Task to carry out:
Line by line, return the data exactly as shown.

Material for the task:
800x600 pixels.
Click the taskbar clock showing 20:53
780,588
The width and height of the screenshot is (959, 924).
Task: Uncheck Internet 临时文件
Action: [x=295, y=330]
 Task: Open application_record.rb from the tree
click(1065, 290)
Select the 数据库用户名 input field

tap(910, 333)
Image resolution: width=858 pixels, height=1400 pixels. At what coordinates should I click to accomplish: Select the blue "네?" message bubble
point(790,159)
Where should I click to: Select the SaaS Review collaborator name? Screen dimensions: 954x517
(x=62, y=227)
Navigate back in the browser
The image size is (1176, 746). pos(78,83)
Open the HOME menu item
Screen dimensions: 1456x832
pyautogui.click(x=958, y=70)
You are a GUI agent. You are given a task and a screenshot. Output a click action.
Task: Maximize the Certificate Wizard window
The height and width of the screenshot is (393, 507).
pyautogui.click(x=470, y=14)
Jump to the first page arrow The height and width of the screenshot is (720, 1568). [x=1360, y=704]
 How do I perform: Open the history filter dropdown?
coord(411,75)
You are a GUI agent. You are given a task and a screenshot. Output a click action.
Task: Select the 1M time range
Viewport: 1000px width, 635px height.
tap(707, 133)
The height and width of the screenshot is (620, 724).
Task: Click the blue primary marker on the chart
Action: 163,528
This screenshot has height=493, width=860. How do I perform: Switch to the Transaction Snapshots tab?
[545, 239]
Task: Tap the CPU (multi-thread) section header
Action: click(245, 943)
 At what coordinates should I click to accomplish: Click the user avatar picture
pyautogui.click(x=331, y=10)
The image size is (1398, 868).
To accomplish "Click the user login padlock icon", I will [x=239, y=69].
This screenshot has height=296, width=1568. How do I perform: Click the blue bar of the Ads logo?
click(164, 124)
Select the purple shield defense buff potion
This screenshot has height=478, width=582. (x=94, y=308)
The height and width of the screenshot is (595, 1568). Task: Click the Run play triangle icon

Exercise result:
800x600 pixels.
Click the taskbar clock showing 20:53
780,588
The width and height of the screenshot is (959, 924).
Task: Uncheck Internet 临时文件
Action: [x=295, y=330]
 Task: Open application_record.rb from the tree
click(1065, 290)
Select the 数据库用户名 input field

tap(910, 333)
Image resolution: width=858 pixels, height=1400 pixels. At what coordinates should I click to accomplish: Select the blue "네?" message bubble
point(790,159)
Where should I click to: Select the SaaS Review collaborator name? Screen dimensions: 954x517
(x=62, y=227)
Navigate back in the browser
The image size is (1176, 746). pos(78,83)
Open the HOME menu item
Screen dimensions: 1456x832
pyautogui.click(x=958, y=70)
You are a GUI agent. You are given a task and a screenshot. Output a click action.
Task: Maximize the Certificate Wizard window
The height and width of the screenshot is (393, 507).
pyautogui.click(x=470, y=14)
Jump to the first page arrow The height and width of the screenshot is (720, 1568). [x=1360, y=704]
 How do I perform: Open the history filter dropdown?
coord(411,75)
You are a GUI agent. You are given a task and a screenshot. Output a click action.
Task: Select the 1M time range
Viewport: 1000px width, 635px height.
tap(707, 133)
The height and width of the screenshot is (620, 724).
Task: Click the blue primary marker on the chart
Action: 163,528
This screenshot has height=493, width=860. How do I perform: Switch to the Transaction Snapshots tab?
[545, 239]
Task: Tap the CPU (multi-thread) section header
Action: click(245, 943)
 At what coordinates should I click to accomplish: Click the user avatar picture
pyautogui.click(x=331, y=10)
The image size is (1398, 868).
To accomplish "Click the user login padlock icon", I will [x=239, y=69].
This screenshot has height=296, width=1568. How do I perform: Click the blue bar of the Ads logo?
click(164, 124)
Select the purple shield defense buff potion
This screenshot has height=478, width=582. (x=94, y=308)
The height and width of the screenshot is (595, 1568). Task: Click the Run play triangle icon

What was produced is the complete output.